AdventHealth Riverview, Inc. is a non-profit hospital campus in Riverview, Florida, United States owned by AdventHealth. When it opened it became the hospital networks twenty-ninth hospital in Florida. The medical facility is a tertiary and psychiatric hospital that has multiple specialties.

==History==
In early June 2020, AdventHealth purchased 22 acre in Riverview, Florida by U.S. Route 301 for $3.95 million to build a hospital and medical office building. The hospital would be 209000 sqfoot and would cost $216 million. It was later changed to 282000 sqfoot and $251 million There will also be a 100000 sqft medical plaza. AdventHealth Riverview will have 82 beds, and enough shell space to increase the number of beds to 200 as the needs grow.

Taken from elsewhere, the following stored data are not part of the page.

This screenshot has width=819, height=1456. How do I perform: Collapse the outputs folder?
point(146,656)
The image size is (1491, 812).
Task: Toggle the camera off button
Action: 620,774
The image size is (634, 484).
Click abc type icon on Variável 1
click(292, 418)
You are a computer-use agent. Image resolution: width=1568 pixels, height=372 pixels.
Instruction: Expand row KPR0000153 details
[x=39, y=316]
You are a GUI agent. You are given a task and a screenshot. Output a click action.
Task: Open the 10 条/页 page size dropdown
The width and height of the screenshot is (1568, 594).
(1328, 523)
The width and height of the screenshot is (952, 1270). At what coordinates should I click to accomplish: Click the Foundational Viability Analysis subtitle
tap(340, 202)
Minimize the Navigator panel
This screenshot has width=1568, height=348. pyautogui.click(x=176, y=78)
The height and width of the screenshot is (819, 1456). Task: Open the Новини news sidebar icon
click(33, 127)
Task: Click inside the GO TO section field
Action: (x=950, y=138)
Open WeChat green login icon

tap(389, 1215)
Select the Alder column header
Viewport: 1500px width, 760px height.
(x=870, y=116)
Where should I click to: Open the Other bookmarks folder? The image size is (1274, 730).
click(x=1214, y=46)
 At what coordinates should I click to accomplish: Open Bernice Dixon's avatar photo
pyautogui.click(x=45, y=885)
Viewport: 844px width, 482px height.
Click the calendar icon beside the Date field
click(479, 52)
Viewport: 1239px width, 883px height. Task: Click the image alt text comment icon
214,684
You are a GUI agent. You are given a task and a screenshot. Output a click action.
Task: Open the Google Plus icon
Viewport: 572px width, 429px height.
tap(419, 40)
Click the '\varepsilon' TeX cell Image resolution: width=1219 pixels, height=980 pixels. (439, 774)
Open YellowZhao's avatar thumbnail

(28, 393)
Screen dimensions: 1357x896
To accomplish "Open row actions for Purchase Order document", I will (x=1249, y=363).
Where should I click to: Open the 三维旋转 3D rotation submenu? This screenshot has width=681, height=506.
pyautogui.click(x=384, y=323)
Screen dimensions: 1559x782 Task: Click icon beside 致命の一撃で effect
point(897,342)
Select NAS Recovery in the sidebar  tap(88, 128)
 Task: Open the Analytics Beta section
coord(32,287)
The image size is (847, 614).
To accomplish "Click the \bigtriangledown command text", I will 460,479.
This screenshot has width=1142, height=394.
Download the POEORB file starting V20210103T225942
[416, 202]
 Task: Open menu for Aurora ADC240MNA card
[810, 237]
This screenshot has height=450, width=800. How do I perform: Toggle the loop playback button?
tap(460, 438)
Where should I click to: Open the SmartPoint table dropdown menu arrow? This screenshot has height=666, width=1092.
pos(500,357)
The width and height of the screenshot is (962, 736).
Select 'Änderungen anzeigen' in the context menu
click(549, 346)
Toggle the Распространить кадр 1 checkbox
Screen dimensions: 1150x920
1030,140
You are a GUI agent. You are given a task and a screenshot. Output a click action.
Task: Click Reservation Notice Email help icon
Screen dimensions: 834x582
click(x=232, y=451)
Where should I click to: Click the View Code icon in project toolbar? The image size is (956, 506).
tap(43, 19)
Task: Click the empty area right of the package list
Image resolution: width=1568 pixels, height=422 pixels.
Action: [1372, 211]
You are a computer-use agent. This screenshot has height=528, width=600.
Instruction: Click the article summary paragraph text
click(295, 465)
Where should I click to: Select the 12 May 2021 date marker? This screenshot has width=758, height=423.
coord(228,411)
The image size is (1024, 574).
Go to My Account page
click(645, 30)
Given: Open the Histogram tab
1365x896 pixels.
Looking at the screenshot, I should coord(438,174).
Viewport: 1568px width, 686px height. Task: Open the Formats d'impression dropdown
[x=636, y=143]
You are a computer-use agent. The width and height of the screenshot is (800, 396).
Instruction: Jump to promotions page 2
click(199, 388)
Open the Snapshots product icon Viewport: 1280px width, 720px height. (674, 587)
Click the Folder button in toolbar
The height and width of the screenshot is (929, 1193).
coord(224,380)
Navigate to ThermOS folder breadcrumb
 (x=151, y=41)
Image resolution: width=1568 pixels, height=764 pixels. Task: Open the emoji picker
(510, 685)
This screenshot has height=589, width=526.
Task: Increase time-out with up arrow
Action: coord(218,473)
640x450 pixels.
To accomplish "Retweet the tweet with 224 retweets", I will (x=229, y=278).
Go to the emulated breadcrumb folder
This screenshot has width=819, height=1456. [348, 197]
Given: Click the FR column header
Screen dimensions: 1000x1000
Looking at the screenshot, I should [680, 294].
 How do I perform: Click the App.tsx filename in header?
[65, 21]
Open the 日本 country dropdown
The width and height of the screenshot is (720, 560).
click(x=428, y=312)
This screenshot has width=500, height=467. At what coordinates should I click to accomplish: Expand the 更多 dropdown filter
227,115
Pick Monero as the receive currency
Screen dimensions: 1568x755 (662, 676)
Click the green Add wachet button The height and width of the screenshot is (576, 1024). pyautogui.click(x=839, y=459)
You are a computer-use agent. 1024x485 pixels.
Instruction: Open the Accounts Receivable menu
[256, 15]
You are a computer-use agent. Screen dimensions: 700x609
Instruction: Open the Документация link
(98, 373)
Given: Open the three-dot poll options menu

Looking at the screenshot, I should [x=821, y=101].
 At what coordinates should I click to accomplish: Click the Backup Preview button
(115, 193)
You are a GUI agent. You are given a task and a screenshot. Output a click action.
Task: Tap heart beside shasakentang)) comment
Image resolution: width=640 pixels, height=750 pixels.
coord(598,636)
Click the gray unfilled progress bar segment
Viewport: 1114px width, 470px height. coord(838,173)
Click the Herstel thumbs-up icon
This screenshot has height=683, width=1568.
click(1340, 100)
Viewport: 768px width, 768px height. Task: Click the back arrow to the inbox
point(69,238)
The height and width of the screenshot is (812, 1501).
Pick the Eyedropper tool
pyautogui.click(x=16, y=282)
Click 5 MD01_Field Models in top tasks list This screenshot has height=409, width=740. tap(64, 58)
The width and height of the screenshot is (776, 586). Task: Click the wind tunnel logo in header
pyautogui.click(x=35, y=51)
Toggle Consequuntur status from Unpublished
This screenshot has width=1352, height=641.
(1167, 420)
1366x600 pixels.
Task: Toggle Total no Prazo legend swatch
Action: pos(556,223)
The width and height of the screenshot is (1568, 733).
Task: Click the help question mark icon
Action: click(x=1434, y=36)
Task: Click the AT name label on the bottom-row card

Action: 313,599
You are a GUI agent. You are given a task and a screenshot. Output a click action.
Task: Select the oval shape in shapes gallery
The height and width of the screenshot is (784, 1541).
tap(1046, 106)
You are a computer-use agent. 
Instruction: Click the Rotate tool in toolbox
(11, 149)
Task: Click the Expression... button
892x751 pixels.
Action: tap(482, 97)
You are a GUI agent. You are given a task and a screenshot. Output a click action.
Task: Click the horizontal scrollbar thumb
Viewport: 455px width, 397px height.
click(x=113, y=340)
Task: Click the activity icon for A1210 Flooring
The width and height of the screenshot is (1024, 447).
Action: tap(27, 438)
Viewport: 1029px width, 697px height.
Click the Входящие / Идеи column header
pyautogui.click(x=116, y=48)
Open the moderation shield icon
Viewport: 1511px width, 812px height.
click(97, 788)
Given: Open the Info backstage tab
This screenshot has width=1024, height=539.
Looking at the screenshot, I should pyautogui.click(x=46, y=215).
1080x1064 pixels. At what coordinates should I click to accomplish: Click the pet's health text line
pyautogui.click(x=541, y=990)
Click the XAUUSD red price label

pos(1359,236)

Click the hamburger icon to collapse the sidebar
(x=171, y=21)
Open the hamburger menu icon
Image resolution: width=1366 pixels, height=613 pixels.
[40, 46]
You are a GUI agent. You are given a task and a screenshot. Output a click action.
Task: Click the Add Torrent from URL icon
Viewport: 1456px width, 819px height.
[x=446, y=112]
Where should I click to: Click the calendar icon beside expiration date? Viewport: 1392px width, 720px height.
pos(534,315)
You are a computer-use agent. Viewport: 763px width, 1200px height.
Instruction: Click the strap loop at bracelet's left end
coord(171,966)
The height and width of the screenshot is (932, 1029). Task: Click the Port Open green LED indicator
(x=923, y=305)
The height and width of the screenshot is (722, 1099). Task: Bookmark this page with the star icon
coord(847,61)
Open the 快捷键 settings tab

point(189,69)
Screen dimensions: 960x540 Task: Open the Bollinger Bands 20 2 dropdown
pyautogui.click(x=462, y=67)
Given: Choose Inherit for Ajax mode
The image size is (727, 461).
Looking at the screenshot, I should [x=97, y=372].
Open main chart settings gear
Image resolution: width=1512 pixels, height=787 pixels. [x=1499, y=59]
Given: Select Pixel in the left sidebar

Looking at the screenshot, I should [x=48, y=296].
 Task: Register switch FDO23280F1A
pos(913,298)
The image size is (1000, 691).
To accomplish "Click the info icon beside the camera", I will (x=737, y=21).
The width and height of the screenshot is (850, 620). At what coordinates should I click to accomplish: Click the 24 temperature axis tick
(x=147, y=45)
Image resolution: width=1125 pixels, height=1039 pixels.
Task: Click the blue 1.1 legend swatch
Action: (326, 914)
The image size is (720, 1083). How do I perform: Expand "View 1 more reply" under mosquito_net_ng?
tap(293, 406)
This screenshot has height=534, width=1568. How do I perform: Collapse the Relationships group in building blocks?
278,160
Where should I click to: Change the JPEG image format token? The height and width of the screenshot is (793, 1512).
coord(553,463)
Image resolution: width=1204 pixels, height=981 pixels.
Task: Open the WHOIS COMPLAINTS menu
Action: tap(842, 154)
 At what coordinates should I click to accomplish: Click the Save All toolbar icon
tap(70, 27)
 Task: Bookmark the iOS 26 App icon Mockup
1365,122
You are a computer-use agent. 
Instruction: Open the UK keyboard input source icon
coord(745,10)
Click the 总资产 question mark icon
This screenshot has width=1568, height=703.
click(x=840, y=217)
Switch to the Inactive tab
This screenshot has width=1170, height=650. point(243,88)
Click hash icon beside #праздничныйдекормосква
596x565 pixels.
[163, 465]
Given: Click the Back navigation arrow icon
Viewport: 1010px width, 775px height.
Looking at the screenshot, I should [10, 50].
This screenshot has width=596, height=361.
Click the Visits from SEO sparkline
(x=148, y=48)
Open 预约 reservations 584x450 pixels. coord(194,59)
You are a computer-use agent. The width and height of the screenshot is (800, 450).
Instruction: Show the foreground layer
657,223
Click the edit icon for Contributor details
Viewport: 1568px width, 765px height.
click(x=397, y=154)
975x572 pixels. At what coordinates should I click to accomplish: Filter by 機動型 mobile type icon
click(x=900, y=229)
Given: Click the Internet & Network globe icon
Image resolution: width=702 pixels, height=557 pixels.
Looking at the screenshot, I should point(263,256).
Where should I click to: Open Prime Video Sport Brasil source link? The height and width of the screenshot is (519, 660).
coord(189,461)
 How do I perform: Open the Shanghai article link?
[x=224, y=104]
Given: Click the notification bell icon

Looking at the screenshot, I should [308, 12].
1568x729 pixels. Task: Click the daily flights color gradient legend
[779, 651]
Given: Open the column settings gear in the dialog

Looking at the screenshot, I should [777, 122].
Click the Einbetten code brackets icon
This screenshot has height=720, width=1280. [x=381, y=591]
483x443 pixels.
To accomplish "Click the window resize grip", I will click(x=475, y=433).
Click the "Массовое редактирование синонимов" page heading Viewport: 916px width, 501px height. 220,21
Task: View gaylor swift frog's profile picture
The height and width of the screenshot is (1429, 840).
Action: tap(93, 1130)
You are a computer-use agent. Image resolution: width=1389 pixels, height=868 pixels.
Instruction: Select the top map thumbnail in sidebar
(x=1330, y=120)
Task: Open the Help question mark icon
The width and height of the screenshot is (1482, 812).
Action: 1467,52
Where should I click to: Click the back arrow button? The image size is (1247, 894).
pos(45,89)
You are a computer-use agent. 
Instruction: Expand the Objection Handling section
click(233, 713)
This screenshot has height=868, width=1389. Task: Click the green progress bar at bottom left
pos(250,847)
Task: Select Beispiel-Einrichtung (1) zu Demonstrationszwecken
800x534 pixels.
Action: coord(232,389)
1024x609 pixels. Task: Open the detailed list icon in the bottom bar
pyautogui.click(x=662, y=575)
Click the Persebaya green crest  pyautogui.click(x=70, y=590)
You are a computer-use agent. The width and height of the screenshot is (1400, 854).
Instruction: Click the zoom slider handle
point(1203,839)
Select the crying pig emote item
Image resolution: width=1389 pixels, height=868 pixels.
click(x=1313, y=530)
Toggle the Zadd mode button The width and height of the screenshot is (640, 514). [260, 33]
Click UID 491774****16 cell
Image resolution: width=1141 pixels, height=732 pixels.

In October 2021, AdventHealth had a virtual groundbreaking. On November 30, Robins & Morton began construction of AdventHealth Riverview.

On May 24, 2023, there was a topping out of AdventHealth Riverview.
On June 13, AdventHealth purchased another 4 acre in Riverview for $3.25 million. All total the AdventHealth Riverview site has 40 acre.
On October 23, 2024, AdventHealth Riverview opened to treat patients from Apollo Beach, Gibsonton, Lithia, Riverview, Sun City Center and Wimauma. It was designed by HuntonBrady Architects and 1,000 employees were hired by AdventHealth for the hospital.
The reason why AdventHealth had the hospital built was due to the rapid growth of Hillsborough County, Florida.

On June 5, 2025, AdventHealth Riverview announced that it would be adding more beds due to it being at full capacity. Starting in November, 68 beds will be added for $50 million, increasing the number of beds to 150.

==Charity giving==
In September 2026, AdventHealth Riverview helped YMCA in Tampa to replace its riding arena at Camp Cristina.